Collected data:

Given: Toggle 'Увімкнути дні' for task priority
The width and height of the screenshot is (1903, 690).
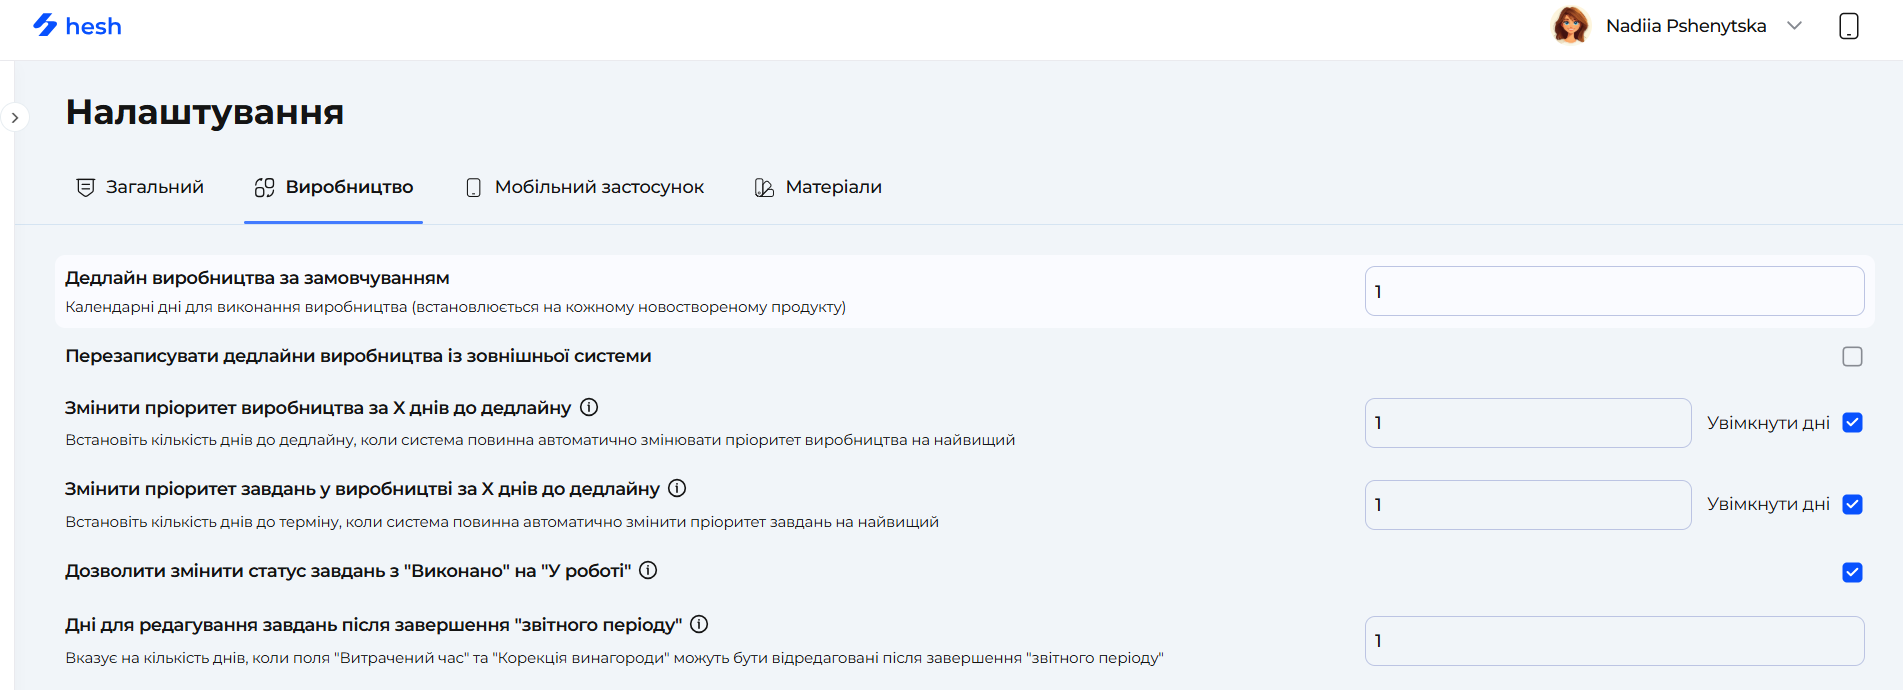Looking at the screenshot, I should pos(1852,504).
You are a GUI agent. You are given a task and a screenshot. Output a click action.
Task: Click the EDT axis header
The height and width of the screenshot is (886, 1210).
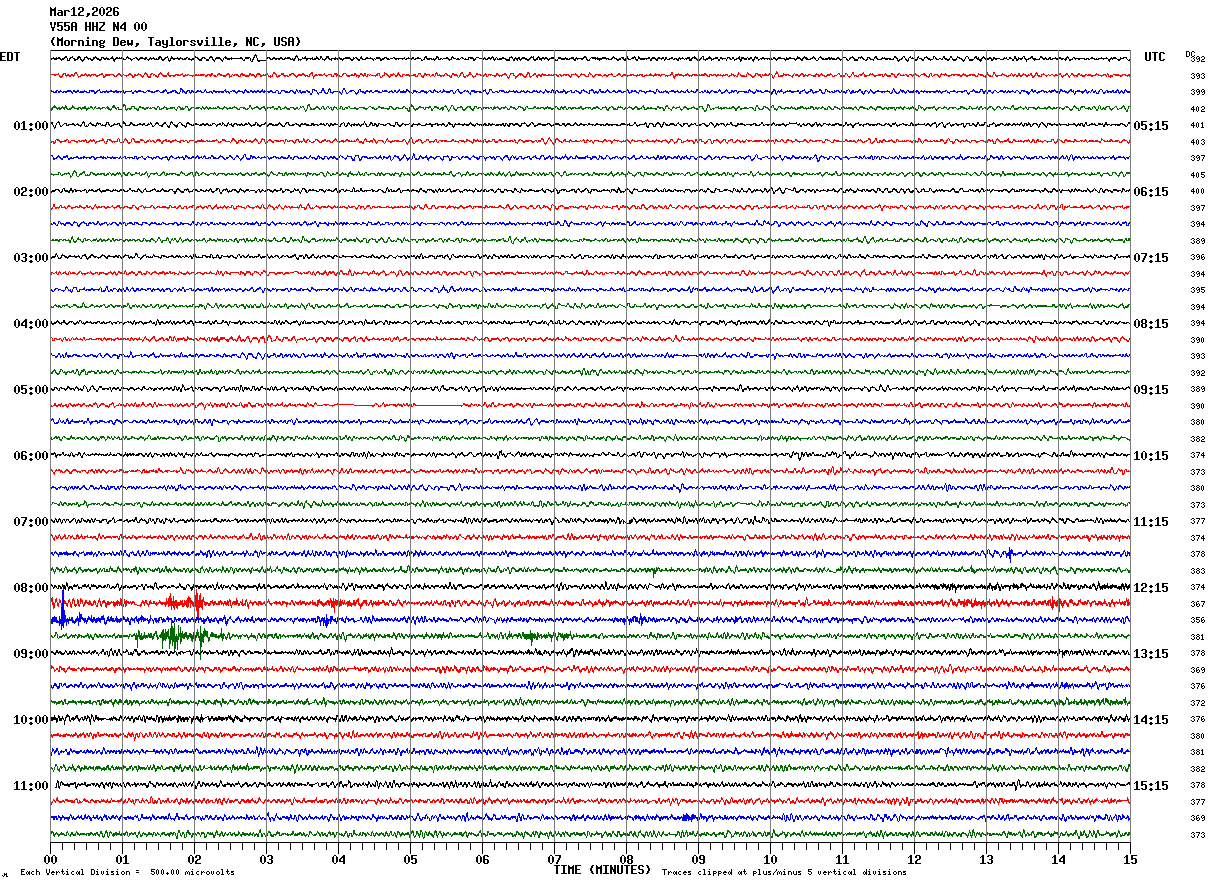click(10, 57)
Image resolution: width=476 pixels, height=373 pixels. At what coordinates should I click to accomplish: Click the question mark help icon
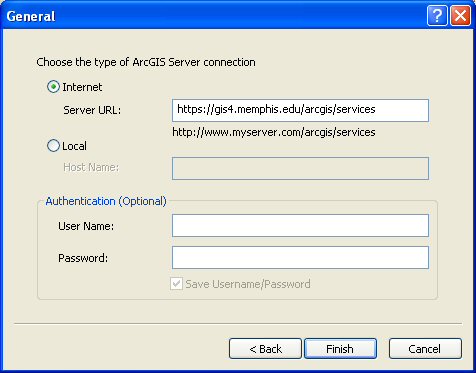click(x=437, y=15)
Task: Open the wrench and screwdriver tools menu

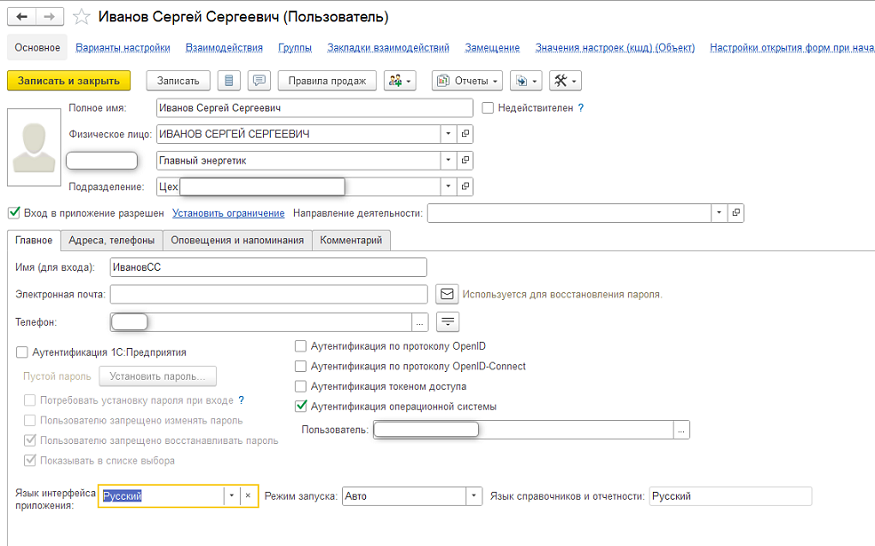Action: pyautogui.click(x=565, y=80)
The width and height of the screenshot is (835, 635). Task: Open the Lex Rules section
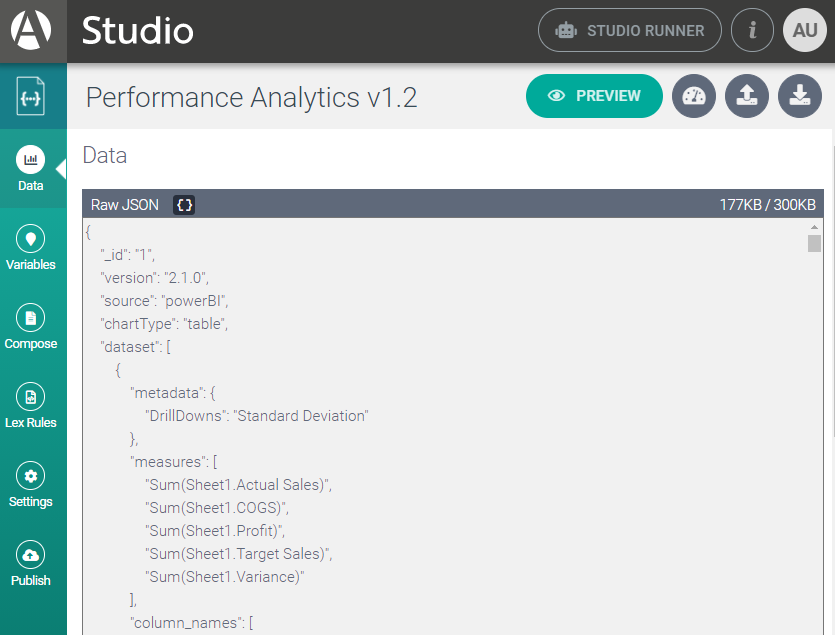click(x=31, y=406)
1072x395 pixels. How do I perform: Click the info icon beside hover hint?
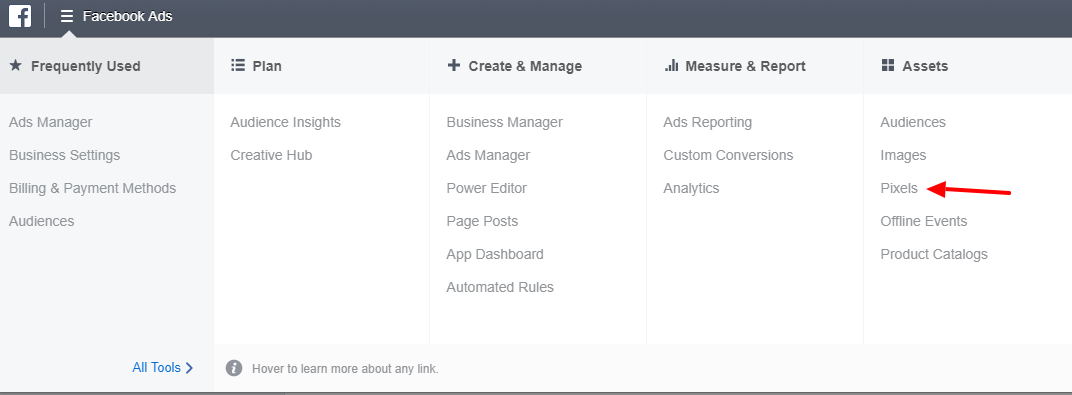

### HOW TO COMPLETE THIS TASK:
Copy the records exactly, leaving out every picture.

### ANSWER SPACE:
Given: Toggle 'Увімкнути дні' for task priority
The width and height of the screenshot is (1903, 690).
Looking at the screenshot, I should pos(1852,504).
You are a GUI agent. You are given a task and a screenshot. Output a click action.
Task: Click the EDT axis header
The height and width of the screenshot is (886, 1210).
click(10, 57)
Image resolution: width=476 pixels, height=373 pixels. At what coordinates should I click to accomplish: Click the question mark help icon
click(x=437, y=15)
Task: Open the wrench and screwdriver tools menu

Action: pyautogui.click(x=565, y=80)
The width and height of the screenshot is (835, 635). Task: Open the Lex Rules section
click(x=31, y=406)
1072x395 pixels. How do I perform: Click the info icon beside hover hint?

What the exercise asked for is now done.